Geärgert haben Sie sich oft über die Gagen in Hollywood. Haben Sie das Gefühl, dass Sie die gleich hohen Gagen bekommen wie Ihre männlichen Kollegen?

Theron: Gut, dass Sie mich das fragen. Auch ich habe meine Gage gelegentlich nachverhandelt, weil ich eben fair bezahlt werden will. Es geht hier aber nicht um mich. Ich bin nämlich in der privilegierten Lage, diese höheren Gagen fordern zu können. Die meisten meiner Kollegen in Hollywood sind nicht in dieser Position. Und diese Diskussionen sind es, die wir führen müssen. Ich gehe sogar noch einen Schritt weiter: Es geht um die Frauen, die sich in der Filmindustrie krumm arbeiten, sehr oft für viel zu wenig Lohn. Sie können nicht einfach hinschmeißen. Denn sie haben meist Kinder und müssen eine Familie ernähren. Wenn es nur um mich ginge, würde ich mich fast schämen. Denn ich bin durch meine Arbeit über die Jahre reich und unabhängig geworden.

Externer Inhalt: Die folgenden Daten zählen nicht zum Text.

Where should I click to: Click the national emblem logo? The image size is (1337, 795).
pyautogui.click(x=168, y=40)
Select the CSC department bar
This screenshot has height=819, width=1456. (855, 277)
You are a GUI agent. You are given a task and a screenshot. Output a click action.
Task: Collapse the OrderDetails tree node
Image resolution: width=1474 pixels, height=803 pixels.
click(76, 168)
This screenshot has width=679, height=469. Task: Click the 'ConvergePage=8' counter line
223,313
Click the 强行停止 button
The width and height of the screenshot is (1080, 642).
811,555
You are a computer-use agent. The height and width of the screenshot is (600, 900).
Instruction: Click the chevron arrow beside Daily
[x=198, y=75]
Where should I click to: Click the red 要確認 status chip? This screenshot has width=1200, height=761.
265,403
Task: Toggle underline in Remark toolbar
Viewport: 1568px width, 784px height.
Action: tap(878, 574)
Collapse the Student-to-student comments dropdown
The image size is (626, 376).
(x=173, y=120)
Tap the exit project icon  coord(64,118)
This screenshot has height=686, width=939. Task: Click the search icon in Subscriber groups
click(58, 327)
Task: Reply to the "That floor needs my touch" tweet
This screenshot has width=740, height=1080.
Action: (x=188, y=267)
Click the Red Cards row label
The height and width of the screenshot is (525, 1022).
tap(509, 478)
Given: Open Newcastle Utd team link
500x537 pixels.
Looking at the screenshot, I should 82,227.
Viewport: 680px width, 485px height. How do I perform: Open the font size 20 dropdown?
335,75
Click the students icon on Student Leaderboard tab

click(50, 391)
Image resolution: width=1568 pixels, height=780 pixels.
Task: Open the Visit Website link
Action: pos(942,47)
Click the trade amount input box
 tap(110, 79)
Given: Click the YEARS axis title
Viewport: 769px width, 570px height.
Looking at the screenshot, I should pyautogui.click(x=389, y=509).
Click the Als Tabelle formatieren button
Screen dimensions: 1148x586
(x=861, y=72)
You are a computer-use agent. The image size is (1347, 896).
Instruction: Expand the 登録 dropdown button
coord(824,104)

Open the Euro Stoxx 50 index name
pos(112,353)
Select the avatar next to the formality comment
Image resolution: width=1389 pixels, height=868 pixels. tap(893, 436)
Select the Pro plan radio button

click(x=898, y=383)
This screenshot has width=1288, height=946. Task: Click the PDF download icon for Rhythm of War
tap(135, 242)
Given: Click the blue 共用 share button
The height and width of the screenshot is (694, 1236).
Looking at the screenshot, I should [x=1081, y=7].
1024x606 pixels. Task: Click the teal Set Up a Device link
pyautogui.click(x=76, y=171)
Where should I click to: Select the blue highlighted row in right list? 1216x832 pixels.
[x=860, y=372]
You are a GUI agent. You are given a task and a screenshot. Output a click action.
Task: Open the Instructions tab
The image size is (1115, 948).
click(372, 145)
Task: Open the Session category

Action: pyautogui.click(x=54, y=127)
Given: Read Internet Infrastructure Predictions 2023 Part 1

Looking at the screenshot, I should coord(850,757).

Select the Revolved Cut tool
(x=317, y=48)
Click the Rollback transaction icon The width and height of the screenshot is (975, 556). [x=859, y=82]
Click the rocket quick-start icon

Haben Sie eine Lebensphilosophie, die Sie in ein paar Sätze packen können?

Theron: Ich glaube, dass sich das Leben immer wieder verändert. Außerdem weiß ich, dass ich ständig darum kämpfen muss, wenn ich Glück, Liebe und Seelenfrieden erfahren will. Meine Prioritäten sind nicht immer gleich. Mal steht mein Job im Vordergrund, mal ist mir meine Familie am wichtigsten oder mein Partner. Alles in allem ist das Leben doch eine spirituelle Reise.